Max Brown: Charlie! What is this? I call you for help and what do I end up with? Three Cheerleaders and a guy who inhales nuts!

Kelly Garrett: Who's Billy?

Max Brown: Billy, well, he's... sort of our gopher, a flunky. Nice fellow. Good, strong back. Above the neck, not so strong.

Sabrina Duncan: Ok, now, Mason, could you tell me if you've seen anything out of the ordinary since you've been staying outside the ice show?

Mason Fairchild: Would you believe... a long, blue thing, that spits money and sucks people up right off the street?

Kris Munroe: You with the ice show?

Shirley Ward: Only ice I wanna see is at the bottom of a glass.

Sabrina Duncan: [two policemen want to see Sabrina's drivings license] Well, eh, look eh, you're, you're never gonna believe this, but I don't have it with me. You see, I left it in the room when I took my gun out of my purse to shoot at the gorilla who was driving the limousine.

Sabrina Duncan: He calls it the blue people popper and he says it also spits out money.
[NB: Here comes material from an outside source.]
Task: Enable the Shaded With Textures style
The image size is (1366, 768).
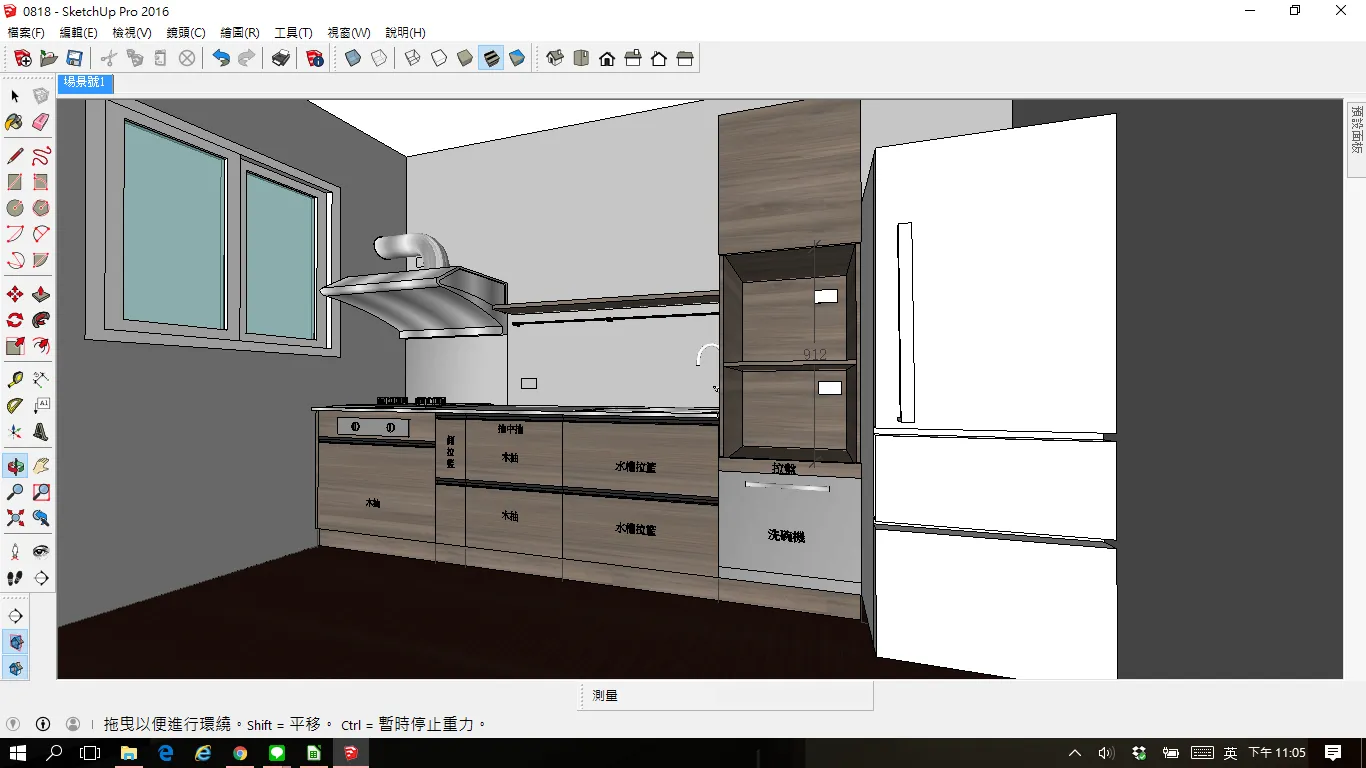Action: [x=491, y=59]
John Bosley: Oh that's great, now we've got a drunk that sounds like a bad song supplying the clues.

Billy the towel boy: She has to be on the ice!
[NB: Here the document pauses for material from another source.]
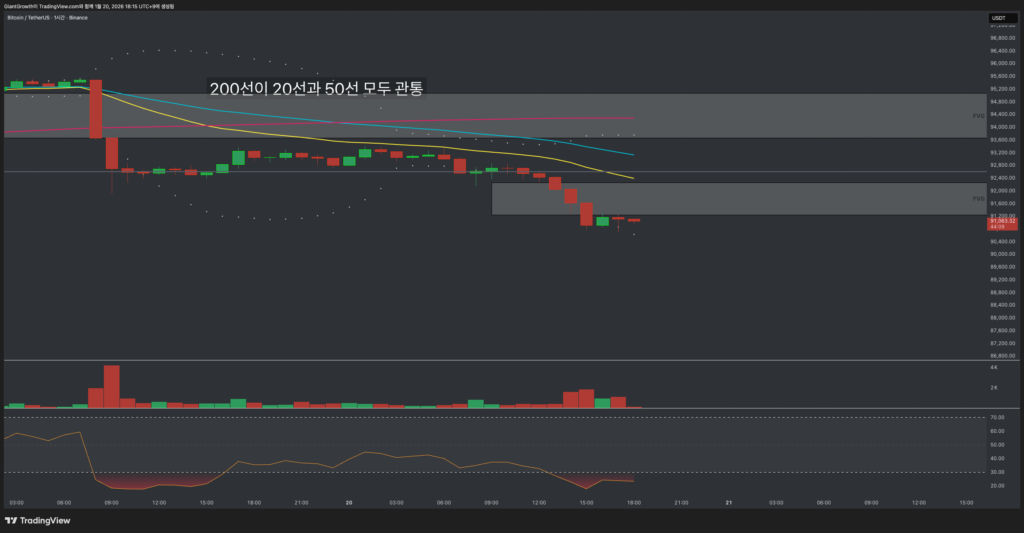Click the upper FVG zone label
Image resolution: width=1024 pixels, height=533 pixels.
979,116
Alvin the artistic director: Are you, Billy the towel boy telling me, Alvin the artistic director of this entire show, what to do?

Billy the towel boy: Yes.

Alvin the artistic director: Well actually, the routine does work better with six.

Jo Jo: Big bad limo, watch out, 'cause here come Big Bad Jo Jo, on your downtown side!

Durgus: Durgus thinks you lie.

Max Brown: [to Olga and Luisi] Whoever you are, you're hired! You open the show. Alvin, stop the auditions, work with them day and night and in between!

Alvin the artistic director: Work, what's to work? They are perfection! Just like me.